Da Redação

Um levantamento da Serasa em parceria com o Instituto Opinion Box mostra que viver em Goiás está cada vez mais difícil para muitas famílias. Segundo a pesquisa, o custo médio mensal no estado gira em torno de R$ 3.370, considerando despesas com moradia, supermercado, contas fixas, transporte, saúde, educação, lazer e outros itens do cotidiano — valor que coloca Goiás como o nono estado com maior custo de vida do país e o segundo maior no Centro-Oeste, atrás apenas do Distrito Federal.

Conforme os dados, quase 60% da renda das famílias goianas está comprometida com gastos essenciais, especialmente supermercado, moradia e contas recorrentes, como luz, água e internet — despesas que não podem ser adiadas e pesam mais no orçamento doméstico.

Economistas alertam que isso reduz significativamente a margem financeira para lidar com imprevistos e poupar. A alta recente nas tarifas de energia elétrica e nos preços dos aluguéis e dos alimentos foi citada como um dos principais fatores que acentuaram a sensação de aperto no bolso dos moradores.
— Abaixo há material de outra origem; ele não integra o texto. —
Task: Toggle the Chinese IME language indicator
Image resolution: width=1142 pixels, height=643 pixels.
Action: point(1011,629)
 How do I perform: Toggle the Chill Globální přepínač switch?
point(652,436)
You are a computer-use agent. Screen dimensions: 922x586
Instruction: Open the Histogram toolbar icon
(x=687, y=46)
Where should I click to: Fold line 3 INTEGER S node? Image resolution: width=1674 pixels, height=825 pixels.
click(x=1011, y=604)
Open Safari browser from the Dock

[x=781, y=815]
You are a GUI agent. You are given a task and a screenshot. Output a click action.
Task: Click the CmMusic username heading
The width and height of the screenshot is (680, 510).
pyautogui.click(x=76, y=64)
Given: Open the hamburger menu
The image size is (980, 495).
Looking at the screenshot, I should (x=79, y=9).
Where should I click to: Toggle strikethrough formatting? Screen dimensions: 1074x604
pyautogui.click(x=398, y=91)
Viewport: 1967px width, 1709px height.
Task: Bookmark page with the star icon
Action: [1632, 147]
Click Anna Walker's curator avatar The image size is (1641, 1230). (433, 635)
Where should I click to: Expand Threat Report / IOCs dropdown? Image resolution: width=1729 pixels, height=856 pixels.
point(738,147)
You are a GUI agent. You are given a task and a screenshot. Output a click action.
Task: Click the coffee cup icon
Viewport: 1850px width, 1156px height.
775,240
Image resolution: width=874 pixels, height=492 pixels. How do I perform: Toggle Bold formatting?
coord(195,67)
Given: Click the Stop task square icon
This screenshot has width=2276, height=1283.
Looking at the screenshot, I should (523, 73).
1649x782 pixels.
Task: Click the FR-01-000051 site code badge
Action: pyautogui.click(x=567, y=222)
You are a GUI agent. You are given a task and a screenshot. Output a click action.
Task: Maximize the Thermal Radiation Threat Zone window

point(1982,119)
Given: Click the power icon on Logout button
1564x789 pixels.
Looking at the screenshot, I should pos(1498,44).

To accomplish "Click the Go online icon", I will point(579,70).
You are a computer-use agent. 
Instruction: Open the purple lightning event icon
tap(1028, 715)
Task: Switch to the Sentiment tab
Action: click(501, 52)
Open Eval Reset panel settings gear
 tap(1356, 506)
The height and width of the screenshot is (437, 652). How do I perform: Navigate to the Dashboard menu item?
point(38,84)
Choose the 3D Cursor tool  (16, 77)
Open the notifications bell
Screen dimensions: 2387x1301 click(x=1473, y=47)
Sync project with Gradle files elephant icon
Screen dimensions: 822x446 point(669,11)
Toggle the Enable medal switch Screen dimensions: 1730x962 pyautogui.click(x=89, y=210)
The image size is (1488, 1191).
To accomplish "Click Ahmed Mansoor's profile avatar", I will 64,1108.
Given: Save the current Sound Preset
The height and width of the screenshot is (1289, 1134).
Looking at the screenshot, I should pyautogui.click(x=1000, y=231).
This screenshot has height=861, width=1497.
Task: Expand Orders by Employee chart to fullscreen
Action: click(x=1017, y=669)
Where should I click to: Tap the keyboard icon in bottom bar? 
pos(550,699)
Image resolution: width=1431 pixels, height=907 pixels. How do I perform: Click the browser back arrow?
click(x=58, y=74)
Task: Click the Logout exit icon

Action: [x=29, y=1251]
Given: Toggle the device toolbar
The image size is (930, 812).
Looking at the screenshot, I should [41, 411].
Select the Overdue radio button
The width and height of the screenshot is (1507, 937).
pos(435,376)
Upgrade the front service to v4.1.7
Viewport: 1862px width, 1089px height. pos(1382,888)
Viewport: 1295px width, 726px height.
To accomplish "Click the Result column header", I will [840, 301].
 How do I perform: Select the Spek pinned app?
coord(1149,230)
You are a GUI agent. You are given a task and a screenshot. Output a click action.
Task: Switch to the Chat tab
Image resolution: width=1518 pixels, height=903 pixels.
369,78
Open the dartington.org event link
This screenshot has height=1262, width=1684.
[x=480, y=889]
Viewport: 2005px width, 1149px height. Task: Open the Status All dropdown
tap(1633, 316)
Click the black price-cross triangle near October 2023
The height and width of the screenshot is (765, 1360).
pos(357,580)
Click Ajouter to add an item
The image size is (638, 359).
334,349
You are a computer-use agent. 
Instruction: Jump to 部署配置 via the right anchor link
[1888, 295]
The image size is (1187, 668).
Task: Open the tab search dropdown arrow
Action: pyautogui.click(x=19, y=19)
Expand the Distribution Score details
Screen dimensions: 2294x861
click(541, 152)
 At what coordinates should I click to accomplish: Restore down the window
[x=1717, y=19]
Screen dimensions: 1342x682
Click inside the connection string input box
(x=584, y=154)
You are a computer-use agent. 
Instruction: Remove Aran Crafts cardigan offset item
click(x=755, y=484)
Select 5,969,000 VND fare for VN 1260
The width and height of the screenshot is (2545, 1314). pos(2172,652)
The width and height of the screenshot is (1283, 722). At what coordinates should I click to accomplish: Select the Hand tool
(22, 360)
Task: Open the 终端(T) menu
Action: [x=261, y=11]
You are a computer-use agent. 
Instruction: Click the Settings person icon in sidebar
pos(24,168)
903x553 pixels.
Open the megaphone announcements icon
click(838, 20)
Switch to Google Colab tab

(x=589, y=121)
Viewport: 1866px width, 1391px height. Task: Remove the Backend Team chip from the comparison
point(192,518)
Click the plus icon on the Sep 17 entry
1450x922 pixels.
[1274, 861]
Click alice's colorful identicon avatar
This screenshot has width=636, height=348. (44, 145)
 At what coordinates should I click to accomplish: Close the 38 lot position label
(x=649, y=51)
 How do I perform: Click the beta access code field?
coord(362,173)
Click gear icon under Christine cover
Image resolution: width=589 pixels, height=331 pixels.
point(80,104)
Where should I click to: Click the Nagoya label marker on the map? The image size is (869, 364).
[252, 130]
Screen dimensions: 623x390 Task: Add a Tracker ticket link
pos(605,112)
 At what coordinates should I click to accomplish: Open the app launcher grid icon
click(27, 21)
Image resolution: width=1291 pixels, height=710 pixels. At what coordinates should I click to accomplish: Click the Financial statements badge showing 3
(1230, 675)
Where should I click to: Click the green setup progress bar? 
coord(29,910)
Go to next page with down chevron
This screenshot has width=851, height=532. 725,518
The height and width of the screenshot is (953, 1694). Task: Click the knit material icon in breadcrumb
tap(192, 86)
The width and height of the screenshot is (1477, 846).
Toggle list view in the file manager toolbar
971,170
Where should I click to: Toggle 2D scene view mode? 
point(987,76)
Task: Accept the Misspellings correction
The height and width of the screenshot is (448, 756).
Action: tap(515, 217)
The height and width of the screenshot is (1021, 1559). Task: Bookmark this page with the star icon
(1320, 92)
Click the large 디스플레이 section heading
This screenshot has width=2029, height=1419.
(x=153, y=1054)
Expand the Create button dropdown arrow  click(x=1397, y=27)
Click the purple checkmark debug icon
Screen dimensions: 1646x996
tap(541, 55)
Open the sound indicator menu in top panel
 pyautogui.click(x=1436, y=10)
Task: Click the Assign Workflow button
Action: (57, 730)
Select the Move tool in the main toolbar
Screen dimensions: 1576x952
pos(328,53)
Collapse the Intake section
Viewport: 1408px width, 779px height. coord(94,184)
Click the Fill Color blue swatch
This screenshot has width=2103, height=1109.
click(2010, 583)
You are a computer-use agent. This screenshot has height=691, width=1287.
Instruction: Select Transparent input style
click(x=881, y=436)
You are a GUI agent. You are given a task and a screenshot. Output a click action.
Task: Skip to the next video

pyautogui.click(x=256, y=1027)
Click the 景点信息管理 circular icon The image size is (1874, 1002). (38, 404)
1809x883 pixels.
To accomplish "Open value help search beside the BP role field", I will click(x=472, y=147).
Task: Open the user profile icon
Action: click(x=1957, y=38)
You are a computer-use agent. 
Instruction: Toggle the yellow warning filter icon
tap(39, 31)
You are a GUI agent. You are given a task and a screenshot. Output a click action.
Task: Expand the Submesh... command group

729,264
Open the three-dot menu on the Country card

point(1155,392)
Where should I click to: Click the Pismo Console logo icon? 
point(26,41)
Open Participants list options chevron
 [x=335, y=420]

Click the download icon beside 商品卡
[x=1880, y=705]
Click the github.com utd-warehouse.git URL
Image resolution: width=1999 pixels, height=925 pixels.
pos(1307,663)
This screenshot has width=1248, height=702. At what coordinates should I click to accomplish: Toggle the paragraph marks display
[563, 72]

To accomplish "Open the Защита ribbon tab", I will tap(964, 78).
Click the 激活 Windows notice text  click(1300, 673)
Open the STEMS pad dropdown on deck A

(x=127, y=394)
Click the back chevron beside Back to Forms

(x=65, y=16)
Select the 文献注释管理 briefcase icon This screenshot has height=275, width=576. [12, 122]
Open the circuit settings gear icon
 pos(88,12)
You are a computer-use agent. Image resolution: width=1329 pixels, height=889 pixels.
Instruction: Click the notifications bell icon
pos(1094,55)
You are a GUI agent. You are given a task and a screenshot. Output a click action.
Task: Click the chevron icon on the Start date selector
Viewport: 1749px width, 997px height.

O impacto dessa pressão orçamentária se reflete no cotidiano de muitas famílias, que relatam dificuldades em equilibrar o pagamento de contas básicas com outras necessidades, como educação, saúde e lazer. Em meio ao cenário, especialistas recomendam planejamento financeiro cuidadoso e revisão constante dos gastos, além de evitar o uso frequente de crédito com juros elevados para não aprofundar o endividamento.

O levantamento da Serasa ouviu mais de 6 000 brasileiros entre dezembro de 2025 e janeiro de 2026 e mostra como os custos essenciais continuam consumindo uma fatia expressiva da renda familiar em um contexto econômico desafiador.